Статья:
.....
Какова роль России в западной культуре?
Федор Иванович Тютчев (1803 — 1873) был не только великим русским поэтом, но также дипломатом и политическим публицистом. Он служил внештатным атташе российской дипмиссии в Мюнхене, а позже получил звания камергера и тайного советника. После его личной встречи с начальником III отделения Собственной Его Императорского Величества канцелярииАлександром Христофоровичом Бенкендорфом политические и идеологические инициативы Тютчева были поддержаны самим императором Николаем I. Таким образом, его политическая публицистика является результатом глубокого и профессионального понимания глубинных политических процессов как в России, так и в мире, а также во многом отражает воззрения российской власти тех лет, что делает ее вполне достоверным и значимым документом эпохи.
.....
Часть набора данных:
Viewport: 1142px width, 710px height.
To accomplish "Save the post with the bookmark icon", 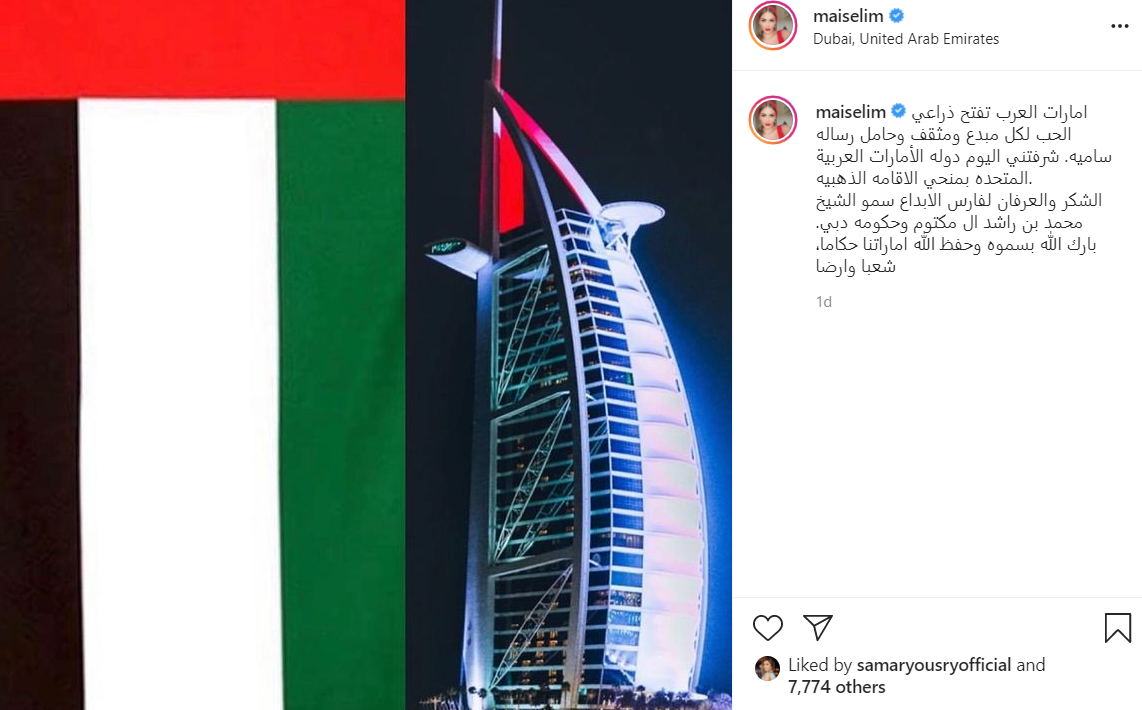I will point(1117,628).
.....
Задания:
1 – Перепишите отрывок статьи о Тютчеве, начиная с «Федор Иванович Тютчев» и до «значимым документом эпохи.» включительно, заменив «Мюнхене» на «Вене».
2 – Ответьте на вопросы по статье о Тютчеве:
(а) В каком городе Тютчев служил внештатным атташе российской дипмиссии?
(б) Какие звания он получил позже?
(в) Какой император поддержал его политические и идеологические инициативы?
3 – Определите, соответствуют ли статье о Тютчеве эти утверждения. Ответьте «да» или «нет» и приведите точную цитату.
(а) Тютчев был только поэтом.
(б) Инициативы Тютчева поддержал император Николай I.
(в) Публицистика Тютчева расходилась со взглядами российской власти тех лет.
Листинг — отдельный материал, со статьёй он не связан.

Ответы:
1 –
Федор Иванович Тютчев (1803 — 1873) был не только великим русским поэтом, но также дипломатом и политическим публицистом. Он служил внештатным атташе российской дипмиссии в Вене, а позже получил звания камергера и тайного советника. После его личной встречи с начальником III отделения Собственной Его Императорского Величества канцелярииАлександром Христофоровичом Бенкендорфом политические и идеологические инициативы Тютчева были поддержаны самим императором Николаем I. Таким образом, его политическая публицистика является результатом глубокого и профессионального понимания глубинных политических процессов как в России, так и в мире, а также во многом отражает воззрения российской власти тех лет, что делает ее вполне достоверным и значимым документом эпохи.

2 –
(а) В Мюнхене.
(б) Звания камергера и тайного советника.
(в) Николай I.

3 –
(а) Нет: «был не только великим русским поэтом, но также дипломатом и политическим публицистом».
(б) Да: «были поддержаны самим императором Николаем I».
(в) Нет: «во многом отражает воззрения российской власти тех лет».